Застров был известен как сторонник мира, о нем ходили слухи, что он ведет тайные переговоры с Наполеоном, поэтому его назначение несколько осложнило отношения с Россией. Последовавшая в начале января отставка Штейна еще более ослабила позиции «партии войны». Это было в некоторой степени компенсировано усилением влияния России, которая помогала Пруссии урегулировать конфликт с Англией и Швецией. Так, 28 января 1807 г. не без помощи восточного союзника был подписан англо-прусский мирный договор.

Тем не менее, в декабре 1806 г. король отправил в Петербург своего личного эмиссара подполковника Круземарка, чтобы попытаться убедить Александра I заключить мир с Наполеоном. Фридрих Вильгельм III 22 декабря написал российскому императору письмо, в котором заверил его, что не пойдет на сепаратные переговоры с врагом. Александр ответил, что в принципе не возражает против мира с Наполеоном, однако не собирается проявлять инициативу в данном вопросе[217]. Это сделало прусского короля неуступчивым по отношению к французам.

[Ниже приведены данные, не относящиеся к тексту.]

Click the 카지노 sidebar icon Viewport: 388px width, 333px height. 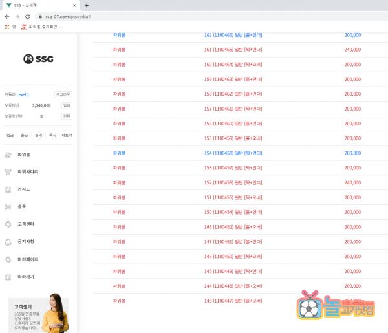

Французская дипломатия тем временем прилагала большие усилия к тому, чтобы расколоть формирующуюся коалицию. В конце января 1807 г. Талейран, министр иностранных дел Франции, предлагал Пруссии мир и союз, угрожая в противном случае свержением династии Гогенцоллернов. Битва при Прейсиш-Эйлау 8 февраля, в ходе которой Наполеону не удалось одержать победу, заставила французскую дипломатию сменить тон и перейти от угроз к посулам. В письмах, отправленных прусскому королю в середине февраля 1807 г., Наполеон обещал восстановление монархии Гогенцоллернов в полном объеме. Кроме того, в прусскую главную квартиру в Мемель был направлен адъютант императора, бригадный генерал Бертран. Однако Фридрих Вильгельм III прекрасно понимал смысл этого неуклюжего дипломатического маневра, кроме того, активное воздействие на него оказывал Александр I. Проинформированный о предложениях Наполеона, российский император писал прусскому королю, что они – лишь уловка: «Пусть Бонапарт выскажется ясно и откровенно относительно условий, на которых он желает заключить мир с Пруссией, Россией и Англией, и он увидит, что эти державы не только не откажутся заключить мир на справедливых условиях, но и будут готовы согласиться на все, что совместимо с их интересами и достоинством»[218]. К обсуждению французских предложений был привлечен и Гарденберг, который резко высказался против их принятия.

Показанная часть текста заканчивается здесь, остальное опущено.